My wife and I have EoTech's on 3 of our 4 AR's and Mon we are going to a friends farm to do some shooting.  We need to zero her Bushmaster H-bar in which has an EoTech 512. He has berms set up at 100,200 and 300 meters as backstops.  What would be the max range you would zero an EoTech for?  Thanks in advance,  Sam


----------



## Olive Drab (Nov 11, 2007)

50/200m zero


----------



## 91stSPS (Nov 11, 2007)

That is about what I thought, my wife has zero experience shooting rifles at long distance, and in a SHTF situation I would use my M-1 Garand for long range shooting.  Thanks for the input.  Sam


----------



## Olive Drab (Nov 11, 2007)

Anything much further than that I would switch to the backup iron sites or a magnified optic.  Thats just me though, some others are probably confident with a dot out to 400m


----------



## Cabbage Head (Nov 11, 2007)

At my work we have our eotechs set at a 100yrd zero.  It gives us a deviation of flight path of the bullet of approx 2in high/low from muzzle to around 225.  Plenty for what we would use it for in the street.  Up close the guys are taught to hold over.  Some use the bottom of the circle as a reference point to aim with.

To me this would work out for the close up work that the eotech is used for.  I agree that anyother shooting should be done with irons or magnified optics.


----------



## 8'Duece (Nov 13, 2007)

I was told by a "Quite Professional" with Army Special Forces to zero my Aimpoint CompM3 2MOA at 25 meters. Once the optic was zeroed I found that the it held true to 2 minute of angle out to 100 and 200 meters without the need for magnification. Account for bullet drop and you should be able to use the Eotech at those ranges comfortably. 

With the type of reticle that the Eotech uses it's even easier to account for BDC for open field shots. Though I can't imagine any LEO's or SWAT Teams throwing dope any further than the distance from a doorway to the couch or down the hall of a residential dwelling.

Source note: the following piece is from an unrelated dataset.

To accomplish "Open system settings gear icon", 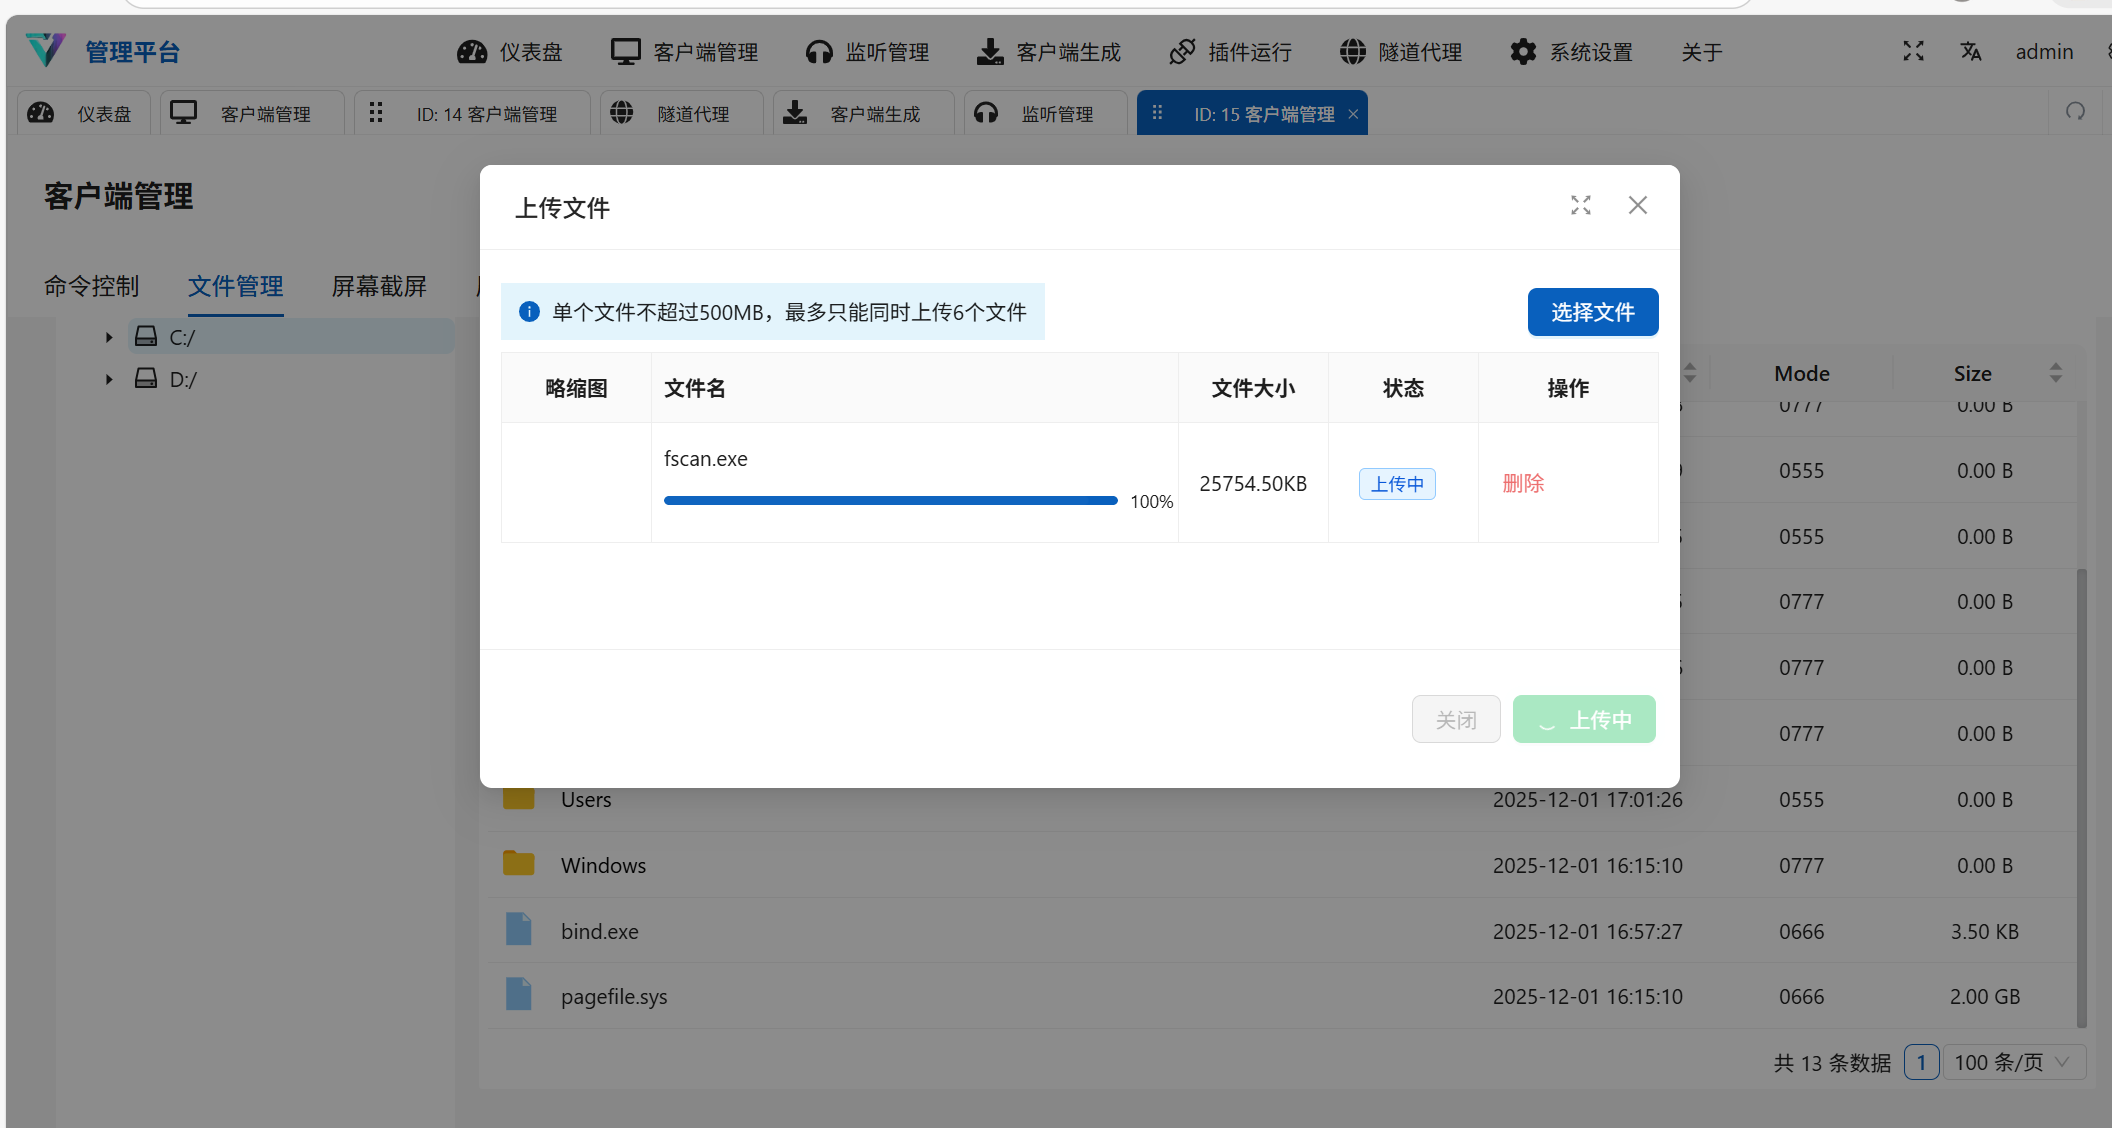I will click(1522, 52).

Airport Security may have aircraft hangers to contend with but I can't imagine the engagement distance being anymore than 25-50 meters from front door to back door. 

If a LEO officer is engaging any further, then I'd expect him to be being using a bolt gun with high powered glass and be a designated sniper with proper documented training and a "Go" authorization before taking that shot. 

Just my .02


----------



## 91stSPS (Nov 13, 2007)

I have a Tri-Lux for my Colt H-Bar and it did pretty well at 300 meters, not a tack driver, but good enough.  My wife had a hard time getting used to the EoTech and I think I am going to get a different scope for her Bushy H-Bar.


----------



## jordan (Nov 15, 2007)

hmmm.... why fork up more cash for fancy optics?


----------



## Pete031 (Nov 15, 2007)

I was engaging at 300m successfully with one. All center of mass kill shots.


----------



## P. Beck (Nov 16, 2007)

I have used a variety of these types over the years, dating all the way back to the OEG, back in 1979 (dating myself).  Non-magnifying optics generally fit the same performance envelope as iron sights. They provide the eye with a fixed reference.

Their single biggest advantage is that they place the reticle in the same visual plane as the target, eliminating the need to align the front and rear sights and maintaining this alignment through the engagement. This is useful in that, under stress, humans instinctively focus on the threat.  In practical terms this translates into decreased engagement cycle times. 

The advantage of the EOTECH over the Aimpoint is the lack of parallax induced aiming error.  Like properly zeroed iron sights, what you see is that you get. 82ndtrooper received good advice. Zero at 25m using the 25m M16/M4 zero target and you be just fine.


----------